Allerdings muss ich dazu sagen, dass bei diesen Stiftungsgründungen die Vermögen immer so hoch waren, dass das zugewendete Stiftungskapital keine ausschlaggebende Größe im Hinblick auf das Gesamtvermögen dargestellt hat.

„Stiften mach glücklich“ - so hat es Dr. Christian Weizmann, Mitbegründer des Initiativkreises „Anstiften“ einmal auf den Punkt gebracht. Können auch Sie das nach Ihrer langjährigen Tätigkeit bestätigen?

Das kann ich sehr wohl bestätigen. Kunden, die zu Lebzeiten eine Stiftung gründen, sind häufig sehr stolz auf das, was sie da ins Leben gerufen haben. Wenn sie auch in den wenigsten Fällen an die Öffentlichkeit sollen, so tragen sie durch die Stiftungsgründung doch eine große innere Befriedigung mit sich.

Zum Abschluss noch eine Frage, die wir„traditionell“ gerne den hier interviewten Persönlichkeiten stellen: Haben Sie aufgrund Ihrer Erfahrungen einen konkreten Rat für junge Menschen, die aktuell vor der Berufswahl stehen?

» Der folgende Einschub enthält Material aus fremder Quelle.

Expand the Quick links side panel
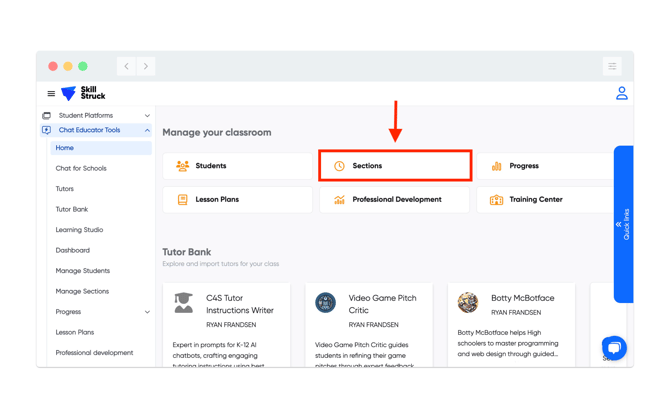 pos(623,224)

Viele junge Menschen geben zu erkennen, dass sie sich mit der Berufswahl schwer tun oder gar manchmal überfordert sind. Daher ist es zwingend notwendig, die angebotenen Informationsmöglichkeiten konsequent zu nutzen.

Eine große Hilfe ist erfahrungsgemäß ein Gespräch mit Menschen, die in dem Beruf sind, der im Fokus des Interesses steht. Auch Praktikas können hier weiterhelfen. Ebenso sind die wirtschaftlichen Möglichkeiten wichtig, die ein Beruf bereit hält. Allerdings treten diese sehr schnell in den Hintergrund, wenn der gewählte Beruf nicht dauerhaft befriedigend ist.

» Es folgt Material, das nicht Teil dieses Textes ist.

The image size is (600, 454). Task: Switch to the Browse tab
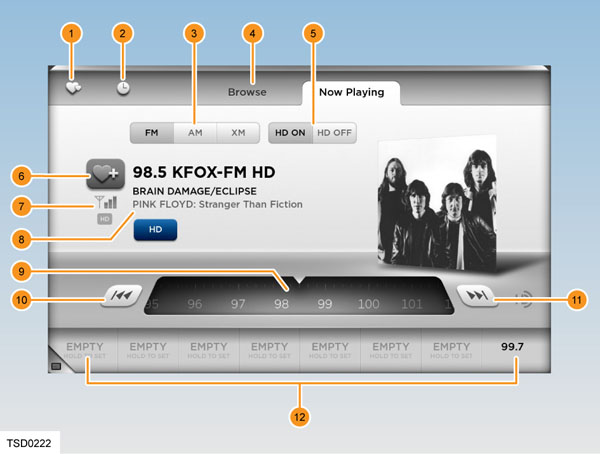[247, 92]
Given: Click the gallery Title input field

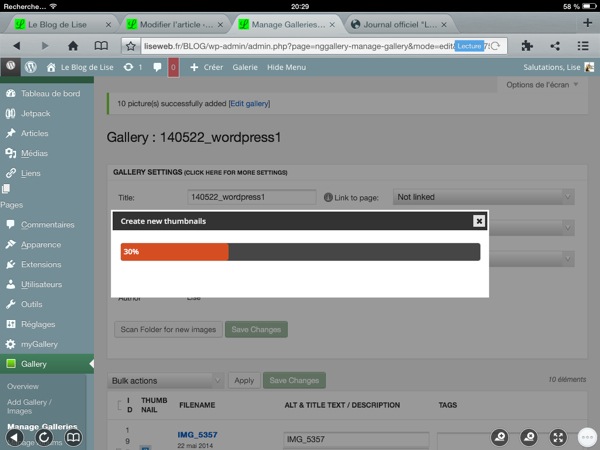Looking at the screenshot, I should click(x=238, y=197).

Daher ist es immer wichtig, nicht nur den Verstand einzuschalten, sondern auch die Emotion zu ihrem Recht kommen zu lassen. Die Fragen: "Was gibt mir diese Tätigkeit? Schlägt mein Herz dafür? Ist die Tätigkeit in meinen Augen sinnvoll und nutzbringend für andere?"" sollte nicht außer acht gelassen werden. Diese Fragen können am Ende entscheidend sein.

Sehr geehrter Herr Ulrich, haben Sie herzlichen Dank für das Gespräch!